Frequently asked questions
Why does CVR to regular price drop for recent dates?
This is expected behavior due to the cohort attribution model. Users who recently viewed a paywall may have started a trial or intro offer but have not yet converted to a regular-price subscription. Their conversion will only be counted once it occurs (e.g., after a 7-day trial ends), and it will be attributed back to the cohort when they last saw the paywall.
As a result, the most recent days or weeks will always show a lower CVR to regular price. The further back you look, the more complete the data becomes. Allow at least one full billing cycle (typically 7-30 days depending on your trial length) before drawing conclusions about regular-price conversion performance.
What is the difference between "Grouped by" and "Split by"?
"Grouped by" applies to the primary metric (bars) and breaks it into stacked or clustered segments within each time period. "Split by" applies to the secondary metric (line) and draws separate lines for each segment.
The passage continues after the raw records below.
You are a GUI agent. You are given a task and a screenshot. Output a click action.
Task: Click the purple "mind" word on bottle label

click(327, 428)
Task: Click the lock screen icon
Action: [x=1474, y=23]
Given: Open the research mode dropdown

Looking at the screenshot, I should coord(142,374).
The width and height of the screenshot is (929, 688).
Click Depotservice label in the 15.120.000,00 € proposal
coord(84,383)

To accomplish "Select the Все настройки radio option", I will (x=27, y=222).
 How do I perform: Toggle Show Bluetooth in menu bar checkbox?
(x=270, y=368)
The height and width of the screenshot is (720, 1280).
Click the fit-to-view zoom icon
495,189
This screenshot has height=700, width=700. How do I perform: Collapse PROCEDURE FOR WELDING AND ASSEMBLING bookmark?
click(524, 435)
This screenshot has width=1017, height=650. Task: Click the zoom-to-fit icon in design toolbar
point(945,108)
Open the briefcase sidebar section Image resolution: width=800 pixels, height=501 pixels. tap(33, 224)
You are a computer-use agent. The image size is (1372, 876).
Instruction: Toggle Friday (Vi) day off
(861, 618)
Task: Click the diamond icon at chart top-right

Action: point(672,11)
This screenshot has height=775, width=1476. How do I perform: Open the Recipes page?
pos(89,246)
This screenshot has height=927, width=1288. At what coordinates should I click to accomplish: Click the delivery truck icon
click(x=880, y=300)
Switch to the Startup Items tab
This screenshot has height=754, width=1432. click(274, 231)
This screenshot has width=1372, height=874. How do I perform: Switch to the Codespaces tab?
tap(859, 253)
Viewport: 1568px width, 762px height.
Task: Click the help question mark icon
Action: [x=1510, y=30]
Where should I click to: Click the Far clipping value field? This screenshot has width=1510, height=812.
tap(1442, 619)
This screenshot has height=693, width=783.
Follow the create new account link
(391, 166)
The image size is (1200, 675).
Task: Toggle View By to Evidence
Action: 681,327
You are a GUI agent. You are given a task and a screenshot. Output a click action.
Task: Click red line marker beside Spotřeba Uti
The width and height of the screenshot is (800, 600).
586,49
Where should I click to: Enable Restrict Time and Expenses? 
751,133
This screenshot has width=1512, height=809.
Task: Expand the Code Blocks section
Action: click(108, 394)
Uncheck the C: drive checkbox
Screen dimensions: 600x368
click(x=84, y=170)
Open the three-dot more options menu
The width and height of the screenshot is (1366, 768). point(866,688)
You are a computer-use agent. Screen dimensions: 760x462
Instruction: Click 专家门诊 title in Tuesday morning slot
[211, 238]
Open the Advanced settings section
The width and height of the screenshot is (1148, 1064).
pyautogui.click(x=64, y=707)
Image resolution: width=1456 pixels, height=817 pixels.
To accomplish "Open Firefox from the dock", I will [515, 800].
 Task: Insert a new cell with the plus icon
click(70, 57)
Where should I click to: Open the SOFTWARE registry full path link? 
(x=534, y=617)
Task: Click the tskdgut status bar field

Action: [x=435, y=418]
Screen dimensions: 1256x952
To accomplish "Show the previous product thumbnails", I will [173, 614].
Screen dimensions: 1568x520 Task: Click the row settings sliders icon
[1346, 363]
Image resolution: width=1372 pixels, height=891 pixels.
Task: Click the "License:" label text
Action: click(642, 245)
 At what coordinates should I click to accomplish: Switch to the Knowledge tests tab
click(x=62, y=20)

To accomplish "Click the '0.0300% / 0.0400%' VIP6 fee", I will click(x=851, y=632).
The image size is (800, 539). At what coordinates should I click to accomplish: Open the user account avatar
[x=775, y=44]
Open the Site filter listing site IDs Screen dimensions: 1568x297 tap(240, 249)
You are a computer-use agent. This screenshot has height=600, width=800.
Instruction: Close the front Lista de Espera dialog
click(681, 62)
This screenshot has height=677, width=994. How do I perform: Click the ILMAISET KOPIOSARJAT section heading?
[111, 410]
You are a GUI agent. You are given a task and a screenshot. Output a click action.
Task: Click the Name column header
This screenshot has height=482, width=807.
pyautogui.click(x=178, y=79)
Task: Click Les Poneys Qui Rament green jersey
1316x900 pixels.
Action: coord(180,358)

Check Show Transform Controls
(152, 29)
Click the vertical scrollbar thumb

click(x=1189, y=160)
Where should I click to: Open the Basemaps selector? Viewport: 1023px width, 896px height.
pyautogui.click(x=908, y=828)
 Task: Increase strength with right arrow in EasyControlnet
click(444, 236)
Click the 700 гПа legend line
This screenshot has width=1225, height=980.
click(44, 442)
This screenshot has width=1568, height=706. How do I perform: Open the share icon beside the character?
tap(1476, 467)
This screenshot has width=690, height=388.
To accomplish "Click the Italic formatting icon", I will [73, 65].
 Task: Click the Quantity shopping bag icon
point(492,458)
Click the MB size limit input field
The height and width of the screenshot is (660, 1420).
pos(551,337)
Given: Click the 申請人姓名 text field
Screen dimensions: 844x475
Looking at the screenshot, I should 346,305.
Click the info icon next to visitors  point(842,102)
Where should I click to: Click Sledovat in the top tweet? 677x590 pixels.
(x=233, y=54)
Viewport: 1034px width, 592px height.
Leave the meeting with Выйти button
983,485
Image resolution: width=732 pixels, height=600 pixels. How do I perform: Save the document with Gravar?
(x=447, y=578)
They operate independently, so you can group bars by Placement while splitting the CVR line by Platform.
Why is my Total CVR lower than I expected?
Conversion rates are calculated against unique viewers, not total app users or total views. If many users see your paywall but few convert, the denominator (unique viewers) is large. Also remember that cohort attribution means recent periods will have incomplete conversion data. Check the KPI cards at the top: if "Number of unique Screens viewers" is very high relative to conversions, the issue is likely conversion efficiency rather than a data problem.
How do pending or deferred purchases affect conversions?
On Google Play, a purchase can be deferred (e.g., the user chooses to pay later or uses a slow payment method). In this case, the user views the paywall and initiates a purchase, but the transaction is not immediately confirmed. The paywall view is counted in the cohort immediately, but the conversion is only recorded once the transaction is finalized. This can create a temporary gap where views increase but conversions lag behind — similar to the trial-to-paid delay, but caused by the payment processing timeline rather than an offer period.
Can I see revenue data in this chart?
No. The Screens & Conversions chart focuses exclusively on funnel metrics (views and conversion rates). For revenue analysis, use the Revenue or MRR charts, which track monetary values.
How does "Unique viewers" deduplication work?
A user who views multiple paywalls within the same time period is counted once as a unique viewer for that period. The deduplication resets at each period boundary. For example, in daily granularity, a user who views a paywall on Monday and again on Tuesday counts as one unique viewer on each day. In monthly granularity, the same user counts as one unique viewer for the entire month.
Why do the numbers change when I switch granularity?
Unique viewer counts can differ across granularities because deduplication windows change. In daily view, a user appearing on three separate days counts as three unique-viewer entries (one per day). In monthly view, the same user counts as one. This affects both the KPI cards and the conversion rate denominators. Choose a granularity that matches your analysis timeframe and avoid comparing absolute numbers across different granularities.